Link: http://www.independent.co.uk/news/sc...-a7060181.html
Published today in Nature: http://www.nature.com/nature/journal...ture18300.html
Full paper: http://sci-hub.cc/10.1038/nature18300
Patient tests:Scientists have taken a “very positive step” towards creating a universal vaccine against cancer that makes the body’s immune system attack tumours as if they were a virus, experts have said.
Writing in Nature, an international team of researchers described how they had taken pieces of cancer’s genetic RNA code, put them into tiny nanoparticles of fat and then injected the mixture into the bloodstreams of three patients in the advanced stages of the disease.
The patients' immune systems responded by producing "killer" T-cells designed to attack cancer.
The vaccine was also found to be effective in fighting “aggressively growing” tumours in mice, according to researchers, who were led by Professor Ugur Sahin from Johannes Gutenberg University in Germany.
“[Such] vaccines are fast and inexpensive to produce, and virtually any tumour antigen [a protein attacked by the immune system] can be encoded by RNA," they wrote
“Thus, the nanoparticulate RNA immunotherapy approach introduced here may be regarded as a universally applicable novel vaccine class for cancer immunotherapy.”
More technical detail:The paper said the three patients were given low doses of the vaccine and the aim of the trial was not to test how well the vaccine worked. While the patients' immune systems seemed to react, there was no evidence that their cancers went away as a result.
In one patient, a suspected tumour on a lymph node got smaller after they were given the vaccine. Another patient, whose tumours had been surgically removed, was cancer-free seven months after vaccination.
The third patient had eight tumours that had spread from the initial skin cancer into their lungs. These tumours remained “clinically stable” after they were given the vaccine, the paper said.
The vaccine, which used a number of different pieces of RNA, activated dendritic cells that select targets for the body's immune system to attack. This was followed by a strong response from the "killer" T-cells that normally deal with infections.
The team focussed on a class of immune cells call dendritic cells which are constantly on the look-out for foreign invaders in the body.
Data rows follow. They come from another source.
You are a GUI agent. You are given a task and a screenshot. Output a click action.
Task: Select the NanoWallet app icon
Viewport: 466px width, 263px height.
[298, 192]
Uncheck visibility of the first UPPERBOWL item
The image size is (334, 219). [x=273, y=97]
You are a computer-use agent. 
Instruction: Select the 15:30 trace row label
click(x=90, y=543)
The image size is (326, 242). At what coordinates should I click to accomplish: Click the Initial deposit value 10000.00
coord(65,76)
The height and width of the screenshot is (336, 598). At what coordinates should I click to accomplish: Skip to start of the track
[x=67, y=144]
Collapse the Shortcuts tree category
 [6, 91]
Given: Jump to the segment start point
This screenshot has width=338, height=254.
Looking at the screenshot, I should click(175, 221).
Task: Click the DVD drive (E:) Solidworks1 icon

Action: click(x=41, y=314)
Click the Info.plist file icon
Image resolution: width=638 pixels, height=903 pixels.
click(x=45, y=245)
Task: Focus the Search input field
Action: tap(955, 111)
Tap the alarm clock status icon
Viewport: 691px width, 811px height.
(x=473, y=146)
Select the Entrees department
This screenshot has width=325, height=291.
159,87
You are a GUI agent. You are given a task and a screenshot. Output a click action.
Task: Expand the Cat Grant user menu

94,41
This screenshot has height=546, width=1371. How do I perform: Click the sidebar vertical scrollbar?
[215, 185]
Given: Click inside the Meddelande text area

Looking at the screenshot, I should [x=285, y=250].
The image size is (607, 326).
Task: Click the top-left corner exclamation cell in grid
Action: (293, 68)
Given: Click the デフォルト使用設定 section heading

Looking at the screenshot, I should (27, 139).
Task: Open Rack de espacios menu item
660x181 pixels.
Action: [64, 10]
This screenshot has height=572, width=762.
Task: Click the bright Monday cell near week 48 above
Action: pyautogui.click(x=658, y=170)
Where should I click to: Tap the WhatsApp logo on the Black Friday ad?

Once a dendritic cell spots a rogue cell like cancer, it captures molecules from the surface and presents it to killer T-cells to instruct it to begin fighting the disease.
However cancer cells look very similar to normal cells and so the immune system often avoids them.
The new technology involves placing a small piece of genetic code in a nanoparticle and giving it a slightly negative charge so it is drawn to dendritic immune cells in the spleen, lymph nodes and bone marrow.
Once there it orders the creation of a cancer molecule – known as an antigen – which is then used as a biological mugshot so that immune cells know what to look out for.
The authors proved that it triggers a strong T-cell response and starts fighting tumours.